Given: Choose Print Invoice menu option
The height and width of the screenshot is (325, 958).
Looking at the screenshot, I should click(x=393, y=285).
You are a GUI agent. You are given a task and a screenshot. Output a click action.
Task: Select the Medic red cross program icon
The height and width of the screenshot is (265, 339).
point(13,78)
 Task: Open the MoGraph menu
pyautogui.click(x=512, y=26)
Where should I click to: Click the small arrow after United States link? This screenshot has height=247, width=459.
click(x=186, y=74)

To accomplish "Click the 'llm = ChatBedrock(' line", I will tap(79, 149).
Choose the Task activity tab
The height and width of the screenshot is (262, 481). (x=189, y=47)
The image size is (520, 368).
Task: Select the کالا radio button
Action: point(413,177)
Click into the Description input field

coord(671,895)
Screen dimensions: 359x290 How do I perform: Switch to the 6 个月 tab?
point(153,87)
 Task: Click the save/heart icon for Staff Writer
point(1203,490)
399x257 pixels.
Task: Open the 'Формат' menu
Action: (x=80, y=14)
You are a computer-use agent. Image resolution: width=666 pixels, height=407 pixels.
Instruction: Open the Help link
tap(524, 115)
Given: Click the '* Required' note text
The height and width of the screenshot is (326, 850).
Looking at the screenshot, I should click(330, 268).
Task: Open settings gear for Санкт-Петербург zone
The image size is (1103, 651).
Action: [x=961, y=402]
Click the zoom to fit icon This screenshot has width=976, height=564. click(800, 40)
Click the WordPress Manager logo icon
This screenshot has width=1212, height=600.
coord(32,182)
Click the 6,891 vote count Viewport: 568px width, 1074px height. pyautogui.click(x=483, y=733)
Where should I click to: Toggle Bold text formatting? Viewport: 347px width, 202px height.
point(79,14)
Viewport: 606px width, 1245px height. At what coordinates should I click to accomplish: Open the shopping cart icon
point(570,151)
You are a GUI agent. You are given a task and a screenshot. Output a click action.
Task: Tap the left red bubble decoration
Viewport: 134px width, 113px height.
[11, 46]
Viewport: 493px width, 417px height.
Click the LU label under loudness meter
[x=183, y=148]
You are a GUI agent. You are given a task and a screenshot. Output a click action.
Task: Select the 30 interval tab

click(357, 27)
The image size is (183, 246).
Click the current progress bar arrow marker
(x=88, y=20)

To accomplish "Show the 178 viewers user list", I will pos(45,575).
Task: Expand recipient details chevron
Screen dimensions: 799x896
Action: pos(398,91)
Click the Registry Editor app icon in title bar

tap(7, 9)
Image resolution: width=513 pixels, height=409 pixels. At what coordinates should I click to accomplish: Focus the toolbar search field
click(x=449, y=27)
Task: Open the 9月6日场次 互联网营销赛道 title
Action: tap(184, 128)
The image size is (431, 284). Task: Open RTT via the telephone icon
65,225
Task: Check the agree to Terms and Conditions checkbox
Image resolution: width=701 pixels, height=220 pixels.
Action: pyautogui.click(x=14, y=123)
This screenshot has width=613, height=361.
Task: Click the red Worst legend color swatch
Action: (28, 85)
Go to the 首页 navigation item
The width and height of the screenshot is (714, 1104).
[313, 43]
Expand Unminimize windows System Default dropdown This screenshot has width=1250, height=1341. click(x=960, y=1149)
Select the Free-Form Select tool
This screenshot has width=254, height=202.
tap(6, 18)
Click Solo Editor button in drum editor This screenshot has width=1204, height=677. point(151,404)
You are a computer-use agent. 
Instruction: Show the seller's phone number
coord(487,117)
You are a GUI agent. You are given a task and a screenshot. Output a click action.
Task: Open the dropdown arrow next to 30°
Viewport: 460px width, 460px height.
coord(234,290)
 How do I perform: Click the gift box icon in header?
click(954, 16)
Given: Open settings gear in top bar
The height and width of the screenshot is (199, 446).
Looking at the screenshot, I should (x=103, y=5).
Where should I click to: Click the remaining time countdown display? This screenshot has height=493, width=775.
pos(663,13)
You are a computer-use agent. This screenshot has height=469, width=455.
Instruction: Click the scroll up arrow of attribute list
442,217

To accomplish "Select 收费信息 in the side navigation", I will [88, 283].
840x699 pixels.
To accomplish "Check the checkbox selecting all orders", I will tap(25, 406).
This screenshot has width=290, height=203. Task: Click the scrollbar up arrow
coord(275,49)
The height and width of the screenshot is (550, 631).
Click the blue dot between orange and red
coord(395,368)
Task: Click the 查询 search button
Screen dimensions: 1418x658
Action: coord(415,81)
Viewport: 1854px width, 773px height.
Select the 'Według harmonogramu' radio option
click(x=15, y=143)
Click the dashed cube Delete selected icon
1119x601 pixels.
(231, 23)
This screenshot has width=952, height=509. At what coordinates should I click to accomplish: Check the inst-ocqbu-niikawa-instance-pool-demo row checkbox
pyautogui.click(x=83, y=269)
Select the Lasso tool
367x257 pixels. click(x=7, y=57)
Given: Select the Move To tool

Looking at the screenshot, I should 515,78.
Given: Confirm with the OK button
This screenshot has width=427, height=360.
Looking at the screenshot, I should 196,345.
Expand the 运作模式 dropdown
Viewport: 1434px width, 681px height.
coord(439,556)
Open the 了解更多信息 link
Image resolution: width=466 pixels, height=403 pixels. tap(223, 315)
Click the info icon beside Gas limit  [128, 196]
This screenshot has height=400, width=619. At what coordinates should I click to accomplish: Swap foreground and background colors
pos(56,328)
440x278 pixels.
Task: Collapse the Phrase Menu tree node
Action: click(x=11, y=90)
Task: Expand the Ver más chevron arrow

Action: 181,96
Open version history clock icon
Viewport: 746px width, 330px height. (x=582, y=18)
==================================================
INSTRUCTIONS FOR THE TASK. Reproduce all of the data above word for word, line by line, with nothing changed, added, or left out.

RESULT OF THIS EXERCISE.
Given: Choose Print Invoice menu option
The height and width of the screenshot is (325, 958).
Looking at the screenshot, I should click(x=393, y=285).
You are a GUI agent. You are given a task and a screenshot. Output a click action.
Task: Select the Medic red cross program icon
The height and width of the screenshot is (265, 339).
point(13,78)
 Task: Open the MoGraph menu
pyautogui.click(x=512, y=26)
Where should I click to: Click the small arrow after United States link? This screenshot has height=247, width=459.
click(x=186, y=74)

To accomplish "Click the 'llm = ChatBedrock(' line", I will tap(79, 149).
Choose the Task activity tab
The height and width of the screenshot is (262, 481). (x=189, y=47)
The image size is (520, 368).
Task: Select the کالا radio button
Action: point(413,177)
Click into the Description input field

coord(671,895)
Screen dimensions: 359x290 How do I perform: Switch to the 6 个月 tab?
point(153,87)
 Task: Click the save/heart icon for Staff Writer
point(1203,490)
399x257 pixels.
Task: Open the 'Формат' menu
Action: (x=80, y=14)
You are a computer-use agent. Image resolution: width=666 pixels, height=407 pixels.
Instruction: Open the Help link
tap(524, 115)
Given: Click the '* Required' note text
The height and width of the screenshot is (326, 850).
Looking at the screenshot, I should click(330, 268).
Task: Open settings gear for Санкт-Петербург zone
The image size is (1103, 651).
Action: [x=961, y=402]
Click the zoom to fit icon This screenshot has width=976, height=564. click(800, 40)
Click the WordPress Manager logo icon
This screenshot has width=1212, height=600.
coord(32,182)
Click the 6,891 vote count Viewport: 568px width, 1074px height. pyautogui.click(x=483, y=733)
Where should I click to: Toggle Bold text formatting? Viewport: 347px width, 202px height.
point(79,14)
Viewport: 606px width, 1245px height. At what coordinates should I click to accomplish: Open the shopping cart icon
point(570,151)
You are a GUI agent. You are given a task and a screenshot. Output a click action.
Task: Tap the left red bubble decoration
Viewport: 134px width, 113px height.
[11, 46]
Viewport: 493px width, 417px height.
Click the LU label under loudness meter
[x=183, y=148]
You are a GUI agent. You are given a task and a screenshot. Output a click action.
Task: Select the 30 interval tab

click(357, 27)
The image size is (183, 246).
Click the current progress bar arrow marker
(x=88, y=20)

To accomplish "Show the 178 viewers user list", I will pos(45,575).
Task: Expand recipient details chevron
Screen dimensions: 799x896
Action: pos(398,91)
Click the Registry Editor app icon in title bar

tap(7, 9)
Image resolution: width=513 pixels, height=409 pixels. At what coordinates should I click to accomplish: Focus the toolbar search field
click(x=449, y=27)
Task: Open the 9月6日场次 互联网营销赛道 title
Action: tap(184, 128)
The image size is (431, 284). Task: Open RTT via the telephone icon
65,225
Task: Check the agree to Terms and Conditions checkbox
Image resolution: width=701 pixels, height=220 pixels.
Action: pyautogui.click(x=14, y=123)
This screenshot has width=613, height=361.
Task: Click the red Worst legend color swatch
Action: (28, 85)
Go to the 首页 navigation item
The width and height of the screenshot is (714, 1104).
[313, 43]
Expand Unminimize windows System Default dropdown This screenshot has width=1250, height=1341. click(x=960, y=1149)
Select the Free-Form Select tool
This screenshot has width=254, height=202.
tap(6, 18)
Click Solo Editor button in drum editor This screenshot has width=1204, height=677. point(151,404)
You are a computer-use agent. 
Instruction: Show the seller's phone number
coord(487,117)
You are a GUI agent. You are given a task and a screenshot. Output a click action.
Task: Open the dropdown arrow next to 30°
Viewport: 460px width, 460px height.
coord(234,290)
 How do I perform: Click the gift box icon in header?
click(954, 16)
Given: Open settings gear in top bar
The height and width of the screenshot is (199, 446).
Looking at the screenshot, I should (x=103, y=5).
Where should I click to: Click the remaining time countdown display? This screenshot has height=493, width=775.
pos(663,13)
You are a computer-use agent. This screenshot has height=469, width=455.
Instruction: Click the scroll up arrow of attribute list
442,217

To accomplish "Select 收费信息 in the side navigation", I will [88, 283].
840x699 pixels.
To accomplish "Check the checkbox selecting all orders", I will tap(25, 406).
This screenshot has width=290, height=203. Task: Click the scrollbar up arrow
coord(275,49)
The height and width of the screenshot is (550, 631).
Click the blue dot between orange and red
coord(395,368)
Task: Click the 查询 search button
Screen dimensions: 1418x658
Action: coord(415,81)
Viewport: 1854px width, 773px height.
Select the 'Według harmonogramu' radio option
click(x=15, y=143)
Click the dashed cube Delete selected icon
1119x601 pixels.
(231, 23)
This screenshot has width=952, height=509. At what coordinates should I click to accomplish: Check the inst-ocqbu-niikawa-instance-pool-demo row checkbox
pyautogui.click(x=83, y=269)
Select the Lasso tool
367x257 pixels. click(x=7, y=57)
Given: Select the Move To tool

Looking at the screenshot, I should 515,78.
Given: Confirm with the OK button
This screenshot has width=427, height=360.
Looking at the screenshot, I should 196,345.
Expand the 运作模式 dropdown
Viewport: 1434px width, 681px height.
coord(439,556)
Open the 了解更多信息 link
Image resolution: width=466 pixels, height=403 pixels. tap(223, 315)
Click the info icon beside Gas limit  [128, 196]
This screenshot has height=400, width=619. At what coordinates should I click to accomplish: Swap foreground and background colors
pos(56,328)
440x278 pixels.
Task: Collapse the Phrase Menu tree node
Action: click(x=11, y=90)
Task: Expand the Ver más chevron arrow

Action: 181,96
Open version history clock icon
Viewport: 746px width, 330px height. (x=582, y=18)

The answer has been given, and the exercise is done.